И вот стоят рядом на свету два одинаковых прибора. Оба показывают: из шара выходит воздух, почти начисто лишенный примеси углекислого газа, на долю едкой щелочи достаются лишь какие-то ничтожные следы этого газа.
Проходит день, другой. Вернувшись как-то после завтрака в лабораторию, Буссенго и Дюма вдруг обнаруживают нечто непостижимое: у обоих ветки, заключенные в шары, вместо того чтобы разлагать углекислый газ, вдруг стали выделять его! Да, да, это ясно обнаруживается взвешиванием трубок с едкой щелочью.

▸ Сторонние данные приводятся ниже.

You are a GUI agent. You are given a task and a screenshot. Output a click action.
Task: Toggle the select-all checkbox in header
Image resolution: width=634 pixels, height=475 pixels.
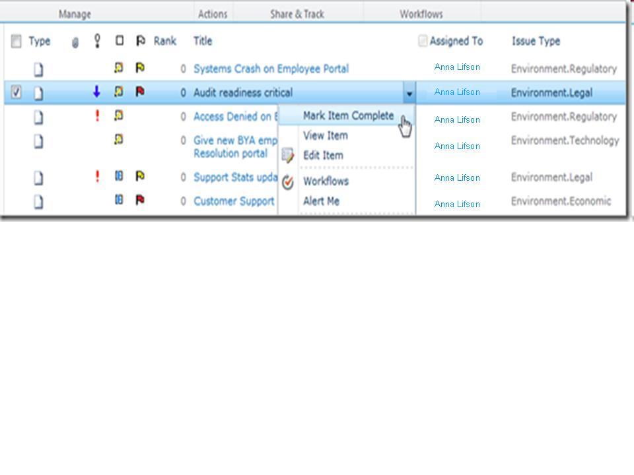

Ученые растеряны. Проверяют свои записи, которые каждый ведет отдельно. Да, ветки в обоих шарах словно сговорились между собой. Буссенго и Дюма заменяют трубки с едкой щелочью, и дело сразу налаживается — растения в шарах снова разлагают углекислый газ. На другой, на третий день все повторяется: утром приборы работают нормально, а когда друзья возвращаются с завтрака, то оказывается, что опять началось выделение углекислого газа.
— Кажется, мы с вами попали в такую же ловушку, в какую угодил лет шестьдесят назад достопочтенный Джозеф Пристли, — пробормотал Дюма.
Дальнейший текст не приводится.